------ STUDY TEXT ------

Appendectomy reduces the risk of having ulcerative colitis (UC), however, its effect on the natural history of UC remains uncertain.
In this study, a team of researchers from France sought to determine whether appendectomy reduces the overall severity of UC.
They assessed 638 consecutive patients between 1997 and 2000.
|10-year risk of colectomy:|
- appendectomized = 16%
- non-appendectomized = 33%
The team determined appendectomy status and smoking habits by direct interview.
In addition they assessed severity of UC by reviewing therapeutic needs from the onset of colitis.
Furthermore, the team prospectively assessed the annual incidence of flare up, between 1997 and 2000, in patients who had not been colectomized.
The research team found that the 10-year risk of colectomy was 16% in 49 previously appendectomized patients, compared with 33% in 589 non-appendectomized patients.
Cox regression showed that previous appendectomy and current smoking were independent factors protecting against colectomy (adjusted hazard ratio, 0.40 and 0.60, respectively).
The team determined that respective proportions of appendectomized and non-appendectomized patients, who required oral steroids and immunosuppressive therapy were not significantly different (67% versus 70% and 27% versus 19%, respectively).
Between 1997 and 2000, UC was active for 48% of the time in appendectomized patients and for 62% of the time in non-appendectomized patients.

------ MATERIAL SHOWN ------

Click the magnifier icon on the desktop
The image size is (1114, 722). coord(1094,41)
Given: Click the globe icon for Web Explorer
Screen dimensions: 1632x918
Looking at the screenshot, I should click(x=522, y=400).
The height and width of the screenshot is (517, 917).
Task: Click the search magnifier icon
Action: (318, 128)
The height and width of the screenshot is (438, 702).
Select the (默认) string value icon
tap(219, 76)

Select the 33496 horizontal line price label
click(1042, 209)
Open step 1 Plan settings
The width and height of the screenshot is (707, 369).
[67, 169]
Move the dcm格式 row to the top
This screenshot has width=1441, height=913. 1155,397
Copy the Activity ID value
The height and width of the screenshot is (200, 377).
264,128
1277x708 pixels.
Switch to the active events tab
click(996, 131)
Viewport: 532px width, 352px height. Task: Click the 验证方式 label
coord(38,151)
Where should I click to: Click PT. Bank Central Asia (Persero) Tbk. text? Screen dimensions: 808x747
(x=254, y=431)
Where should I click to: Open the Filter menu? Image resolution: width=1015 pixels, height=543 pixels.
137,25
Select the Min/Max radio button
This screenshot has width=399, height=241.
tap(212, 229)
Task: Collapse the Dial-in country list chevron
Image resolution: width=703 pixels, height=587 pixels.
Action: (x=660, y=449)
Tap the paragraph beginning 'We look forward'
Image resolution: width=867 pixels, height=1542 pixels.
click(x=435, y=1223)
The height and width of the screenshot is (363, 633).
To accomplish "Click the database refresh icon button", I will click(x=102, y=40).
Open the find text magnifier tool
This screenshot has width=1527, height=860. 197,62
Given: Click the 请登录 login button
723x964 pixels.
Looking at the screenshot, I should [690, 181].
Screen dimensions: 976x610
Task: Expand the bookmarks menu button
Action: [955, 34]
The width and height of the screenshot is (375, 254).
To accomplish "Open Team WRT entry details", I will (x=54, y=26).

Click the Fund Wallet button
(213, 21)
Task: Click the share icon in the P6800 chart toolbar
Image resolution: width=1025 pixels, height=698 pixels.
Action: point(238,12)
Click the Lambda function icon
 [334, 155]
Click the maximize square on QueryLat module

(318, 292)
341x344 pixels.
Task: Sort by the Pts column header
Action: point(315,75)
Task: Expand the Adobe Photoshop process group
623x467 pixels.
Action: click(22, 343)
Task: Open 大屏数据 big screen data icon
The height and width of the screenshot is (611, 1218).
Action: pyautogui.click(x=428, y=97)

------

**PROBLEM**
Answer from the appendectomy study text:
1. How many consecutive patients did the researchers assess?
2. By what method did the team determine appendectomy status and smoking habits?
3. Between 1997 and 2000, for what percentage of the time was UC active in non-appendectomized patients?

**YOUR SOLUTION**
1. 638
2. By direct interview
3. 62%